Touted by The Washington Post as a Notable Fiction Book of 2013 and by Cosmopolitan Magazine as one of the 22 Best Books For Women by Women in 2013, "The Last Summer of the Camperdowns" and described as "an uproarious coming-of age story brimming with old money, young love, and astonishing family secrets" made it sound like a promising summer read to me.

It tells the story of 12 year old Riddle Camperdown and her two eccentric parents in the summer of 1972 in the privileged area of Wellfleet, Massachusetts.  Her mother, Greer, is an ex-movie star who still possesses jaw dropping beauty and a cutting personality.  Her father, Camp, is running for office and trying to protect his image at the same time he is trying to toughen up his daughter. The other main character in this book is their neighbor, Gin, whose love of his horses trumps his love for anything else. It is on Gin's horse stables that Riddle witnesses what she believes to be a crime perpetrated by Gin's horse hand, Gula, whose creepy presence brings to mind gothic horror, but seems a little misplaced in this mostly realistic fiction book.
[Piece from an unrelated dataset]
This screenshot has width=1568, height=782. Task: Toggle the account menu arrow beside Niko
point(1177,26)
The story that unfolds brings to light the lies that Riddle's parents keep, suspicions about past secrets, long ago love, and a crush that Riddle develops on a boy that is not just too old for her but also the son of her mother's ex-love.

There is scandal and intrigue, and parts of this book were enjoyable, but overall, I felt disappointed by the needless complicated plot.  Even more than that one of the characters seem to care much at all about what is important (a 15 year old boy is missing for crying out loud) but they care a great deal about it's important at all (appearances).
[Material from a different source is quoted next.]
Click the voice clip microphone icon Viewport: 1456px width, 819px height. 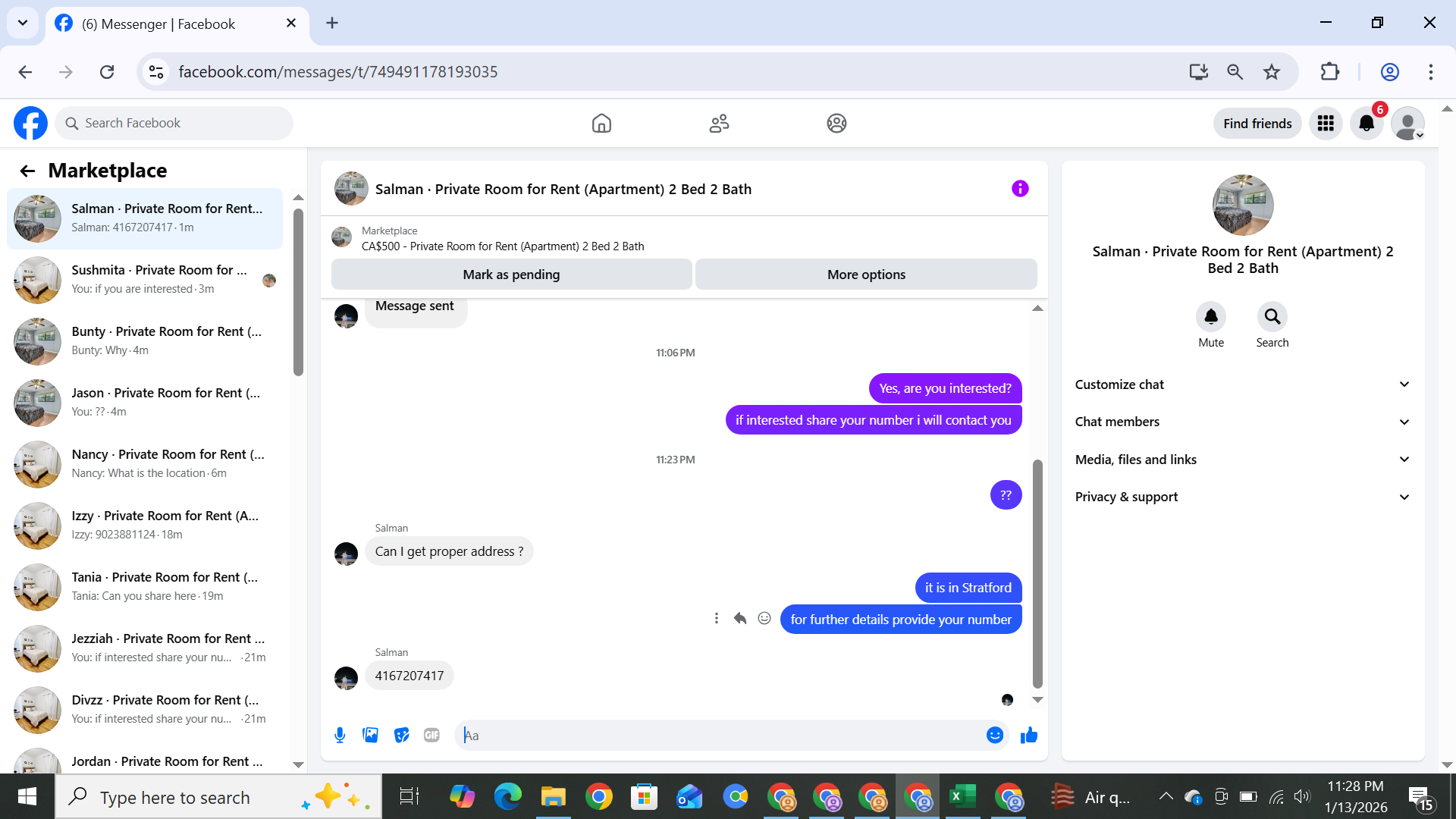pos(340,735)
Uproarious? I'm confused by this description of this book.  It wasn't really funny at all.  I think that Greer's acidic dialogue was supposed to be funny, but I mostly found her flippant response to everyone including her daughter irritating.  I think maybe that was the most confusing part of all for me about this book - was it supposed to be funny? Thought-provoking? A statement about rich people and their carelessness? I couldn't tell and the style was hard to digest.  Kelly over describes much in this novel which sometimes made me lose the plot.  For example Riddle describes a failed conversation with her mom in this way: "She turned her back on me and took up with Gin in her brittle way - the uninflected chilliness, the precision of evisceration, her aloof sociability.  she was a late frost and I could feel my toes curling." It's pretty and all, but it doesn't fit with the choppy story line.

I did enjoy the parts about long kept secrets.  In one of the few honest conversations that Riddle has with her mother after many of the truths start spilling out, Greer tells her "Sometimes I think we only imagine ourselves.  The rest we conduct in secret.  It's hard sometimes, coming face-to-face with your truer nature - the part you conceal even from yourself."

It's that truer nature that eluded me in this book.  I wasn't sure what it wanted to be or what I was supposed to get out of reading it, and mostly it just made me feel empty and glad when I got to the end.

I'll still be searching for that perfect summer read, so if you have suggestions, let me know (unless it's an Oprah suggestion).